### EXERCISE REQUIREMENTS
Reproduce the records exactly, beginning with their first line and ending with the line that contains "Given: Split cells using 拆分单元格", and output nothing more.

(Pixel coordinate grounding data)
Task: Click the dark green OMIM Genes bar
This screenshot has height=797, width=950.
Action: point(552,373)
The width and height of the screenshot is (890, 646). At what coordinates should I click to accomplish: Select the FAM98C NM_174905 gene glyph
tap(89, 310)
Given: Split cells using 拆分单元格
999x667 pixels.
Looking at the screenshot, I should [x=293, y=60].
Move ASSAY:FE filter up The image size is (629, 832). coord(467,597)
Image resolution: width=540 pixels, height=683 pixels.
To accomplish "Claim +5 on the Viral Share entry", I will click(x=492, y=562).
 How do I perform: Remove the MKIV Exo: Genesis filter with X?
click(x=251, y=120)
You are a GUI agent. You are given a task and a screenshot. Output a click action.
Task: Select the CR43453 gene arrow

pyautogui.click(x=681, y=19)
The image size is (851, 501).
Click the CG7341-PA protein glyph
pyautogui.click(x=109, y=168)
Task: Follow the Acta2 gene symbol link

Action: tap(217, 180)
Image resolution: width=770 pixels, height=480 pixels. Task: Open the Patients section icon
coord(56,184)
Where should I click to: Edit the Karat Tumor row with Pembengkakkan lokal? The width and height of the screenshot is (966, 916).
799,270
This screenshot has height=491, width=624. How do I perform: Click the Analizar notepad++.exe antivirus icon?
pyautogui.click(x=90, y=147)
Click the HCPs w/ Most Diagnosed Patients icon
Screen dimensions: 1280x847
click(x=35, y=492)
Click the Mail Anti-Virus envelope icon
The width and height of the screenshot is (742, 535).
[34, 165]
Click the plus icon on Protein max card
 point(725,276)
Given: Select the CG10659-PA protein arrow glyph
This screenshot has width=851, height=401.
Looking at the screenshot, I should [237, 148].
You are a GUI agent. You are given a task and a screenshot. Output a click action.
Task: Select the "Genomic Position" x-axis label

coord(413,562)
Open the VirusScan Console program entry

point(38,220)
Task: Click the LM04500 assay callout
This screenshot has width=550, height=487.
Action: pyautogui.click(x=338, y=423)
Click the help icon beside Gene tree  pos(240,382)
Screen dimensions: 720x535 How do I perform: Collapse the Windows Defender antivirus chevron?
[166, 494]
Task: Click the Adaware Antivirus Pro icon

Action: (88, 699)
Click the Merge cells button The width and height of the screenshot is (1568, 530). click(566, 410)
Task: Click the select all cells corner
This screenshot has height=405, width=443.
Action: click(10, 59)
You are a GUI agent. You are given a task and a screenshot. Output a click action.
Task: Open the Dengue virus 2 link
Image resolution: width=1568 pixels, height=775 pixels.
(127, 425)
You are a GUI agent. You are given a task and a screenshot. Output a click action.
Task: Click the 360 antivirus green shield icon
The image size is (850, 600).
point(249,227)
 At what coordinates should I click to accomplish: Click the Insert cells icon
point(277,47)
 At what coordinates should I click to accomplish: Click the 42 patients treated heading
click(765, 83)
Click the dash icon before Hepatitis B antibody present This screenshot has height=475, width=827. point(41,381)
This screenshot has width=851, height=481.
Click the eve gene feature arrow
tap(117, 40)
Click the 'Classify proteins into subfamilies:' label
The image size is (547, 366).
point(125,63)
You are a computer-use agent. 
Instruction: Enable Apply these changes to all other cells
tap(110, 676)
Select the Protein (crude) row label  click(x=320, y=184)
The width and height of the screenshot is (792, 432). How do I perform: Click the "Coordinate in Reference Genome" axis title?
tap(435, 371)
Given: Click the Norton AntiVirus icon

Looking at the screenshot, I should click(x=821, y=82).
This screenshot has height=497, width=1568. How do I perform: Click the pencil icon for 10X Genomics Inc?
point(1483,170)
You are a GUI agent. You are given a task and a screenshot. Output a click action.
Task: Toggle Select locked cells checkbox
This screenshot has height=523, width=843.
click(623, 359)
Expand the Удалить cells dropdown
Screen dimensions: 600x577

### EXERCISE SOLUTION
Task: Click the dark green OMIM Genes bar
This screenshot has height=797, width=950.
Action: point(552,373)
The width and height of the screenshot is (890, 646). At what coordinates should I click to accomplish: Select the FAM98C NM_174905 gene glyph
tap(89, 310)
Given: Split cells using 拆分单元格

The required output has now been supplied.